Home > Prevalence and patterns of hospital use for people with frequent alcohol-related hospital admissions, compared to non-alcohol and non-frequent admissions: a cohort study using routine administrative hospital data.

Blackwood, Rosalind and Lynskey, Michael and Drummond, Colin (2021) Prevalence and patterns of hospital use for people with frequent alcohol-related hospital admissions, compared to non-alcohol and non-frequent admissions: a cohort study using routine administrative hospital data. Addiction, 116, (7), pp. 1700-1708. doi: 10.1111/add.15354.

External website: https://onlinelibrary.wiley.com/doi/10.1111/add.15...

AIMS: This study compared prevalence and hospital use among individuals frequently admitted to hospital in England with wholly attributable alcohol-related diagnoses (WAAD), known as alcohol-related frequent attenders (ARFAs), with those of non-alcohol frequent attenders (NAFAs), non-frequent alcohol attenders (ARNFAs) and non-alcohol non-frequent attenders (NANFAs).

DESIGN: Cross-sectional and longitudinal analyses of 5 years of England's Hospital Episode Statistics (HES).
SETTING: Hospital inpatients in England, UK, 2011-16.
PARTICIPANTS: Two cohorts (2011/12 = 489 580/7 654 944 patients and 2015/16 = 490 384/7 660 108 patients) were selected from all adult patients aged ≥ 18 years, treated in English hospitals between 1 April 2011 and 31 March 2016. Patients were categorized as having alcohol-related admissions if diagnoses included a WAAD (ICD-10 classification, WHO, 2016) and frequent admissions if they had more than three hospital admissions during a single HES year.
MEASUREMENTS: Prevalence of ARFA, number of admissions (spells), occupied bed-days (OBDs), average length of stay (ALOS) and total admission costs over 5 years were compared among ARFAs, ARNFAs, NAFAs and NANFAs.

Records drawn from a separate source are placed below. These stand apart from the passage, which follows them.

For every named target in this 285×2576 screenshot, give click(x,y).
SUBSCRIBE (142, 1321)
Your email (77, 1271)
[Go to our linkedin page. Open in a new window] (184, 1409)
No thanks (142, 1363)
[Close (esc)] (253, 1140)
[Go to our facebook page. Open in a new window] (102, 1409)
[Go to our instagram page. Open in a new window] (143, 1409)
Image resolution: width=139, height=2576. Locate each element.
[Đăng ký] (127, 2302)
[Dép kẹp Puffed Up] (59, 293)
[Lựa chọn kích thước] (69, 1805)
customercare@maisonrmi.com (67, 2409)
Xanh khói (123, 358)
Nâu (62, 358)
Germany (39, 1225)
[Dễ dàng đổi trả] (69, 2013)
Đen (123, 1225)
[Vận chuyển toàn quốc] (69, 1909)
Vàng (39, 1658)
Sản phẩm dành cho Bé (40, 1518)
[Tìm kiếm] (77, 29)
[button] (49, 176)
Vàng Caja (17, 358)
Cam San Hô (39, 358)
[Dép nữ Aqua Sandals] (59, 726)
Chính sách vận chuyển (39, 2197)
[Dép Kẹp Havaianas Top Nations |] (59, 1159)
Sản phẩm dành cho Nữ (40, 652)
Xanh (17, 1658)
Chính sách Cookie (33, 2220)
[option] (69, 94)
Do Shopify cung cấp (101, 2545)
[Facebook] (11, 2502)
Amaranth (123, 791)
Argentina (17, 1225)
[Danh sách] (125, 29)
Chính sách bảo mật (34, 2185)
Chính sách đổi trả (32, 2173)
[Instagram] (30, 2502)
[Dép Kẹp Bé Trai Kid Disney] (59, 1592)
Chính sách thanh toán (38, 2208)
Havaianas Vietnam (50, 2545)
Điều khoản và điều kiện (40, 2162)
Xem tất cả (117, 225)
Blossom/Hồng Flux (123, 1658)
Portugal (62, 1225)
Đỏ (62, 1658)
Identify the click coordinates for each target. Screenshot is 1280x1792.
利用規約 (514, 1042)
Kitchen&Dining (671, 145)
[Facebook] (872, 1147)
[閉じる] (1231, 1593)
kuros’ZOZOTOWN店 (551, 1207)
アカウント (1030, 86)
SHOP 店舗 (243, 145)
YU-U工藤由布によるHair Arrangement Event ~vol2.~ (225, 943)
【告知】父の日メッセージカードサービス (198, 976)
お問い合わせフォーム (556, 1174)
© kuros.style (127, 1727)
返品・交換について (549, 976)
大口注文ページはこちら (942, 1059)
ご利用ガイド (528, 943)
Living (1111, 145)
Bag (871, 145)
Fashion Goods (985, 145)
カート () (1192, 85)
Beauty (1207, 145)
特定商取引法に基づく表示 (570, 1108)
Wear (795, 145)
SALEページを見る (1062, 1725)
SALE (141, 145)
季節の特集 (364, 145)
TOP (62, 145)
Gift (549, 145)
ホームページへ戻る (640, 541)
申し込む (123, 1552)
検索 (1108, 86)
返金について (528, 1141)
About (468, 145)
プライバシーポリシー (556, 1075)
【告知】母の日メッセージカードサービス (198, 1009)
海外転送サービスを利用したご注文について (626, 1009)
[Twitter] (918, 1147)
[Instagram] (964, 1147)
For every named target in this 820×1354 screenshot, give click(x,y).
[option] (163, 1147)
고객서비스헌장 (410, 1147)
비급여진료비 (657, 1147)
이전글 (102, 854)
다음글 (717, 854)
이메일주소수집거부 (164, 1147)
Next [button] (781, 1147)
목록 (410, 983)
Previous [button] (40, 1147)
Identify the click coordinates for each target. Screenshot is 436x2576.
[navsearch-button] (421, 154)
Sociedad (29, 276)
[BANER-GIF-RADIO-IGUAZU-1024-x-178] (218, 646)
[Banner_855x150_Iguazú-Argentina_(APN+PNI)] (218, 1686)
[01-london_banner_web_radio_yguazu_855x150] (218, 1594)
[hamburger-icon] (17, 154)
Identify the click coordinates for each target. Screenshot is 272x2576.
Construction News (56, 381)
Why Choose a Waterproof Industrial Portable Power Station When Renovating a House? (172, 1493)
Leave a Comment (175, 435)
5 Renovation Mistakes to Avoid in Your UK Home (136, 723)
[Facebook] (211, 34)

FINDINGS: On average, 0.7% of people admitted to hospital per annum in England 2011-15 were ARFAs and more than a quarter of all frequent attenders (for all causes) to hospitals had a wholly attributable alcohol diagnosis on admission. ARFAs had longer ALOS than the other patient groups [5.55 days versus ARNFA 4.7, NAFA 3.39 and NANFA 2.57 days, F = 1088.37 (3, 488 570, P < 0.001)] in the 2015/16 index year; but fewer spells than NAFAs [5.38 ARFAs versus 5.98 NAFAs, F = 20 536.25 (3, 490 380) P < 0.001]. The ARFA cohort reduced in size (from 51 934 ARFAs to 20 548) in the course of 5 years. ARFAs had the highest average total cost of admissions per person over 5 years at £38 189.

CONCLUSIONS: People with repeated admissions for alcohol-related problems in England appear to be a high-cost, high-need, complex group of patients that makes up more than a quarter of the country's alcohol admissions.